Collected data:
* * * *

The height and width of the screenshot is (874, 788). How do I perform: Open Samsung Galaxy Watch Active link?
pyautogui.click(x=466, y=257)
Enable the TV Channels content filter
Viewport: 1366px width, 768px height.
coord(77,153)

* * * *

Prompt: Every entry shown above is to be written out exactly.

Reply to the exercise:
The height and width of the screenshot is (874, 788). How do I perform: Open Samsung Galaxy Watch Active link?
pyautogui.click(x=466, y=257)
Enable the TV Channels content filter
Viewport: 1366px width, 768px height.
coord(77,153)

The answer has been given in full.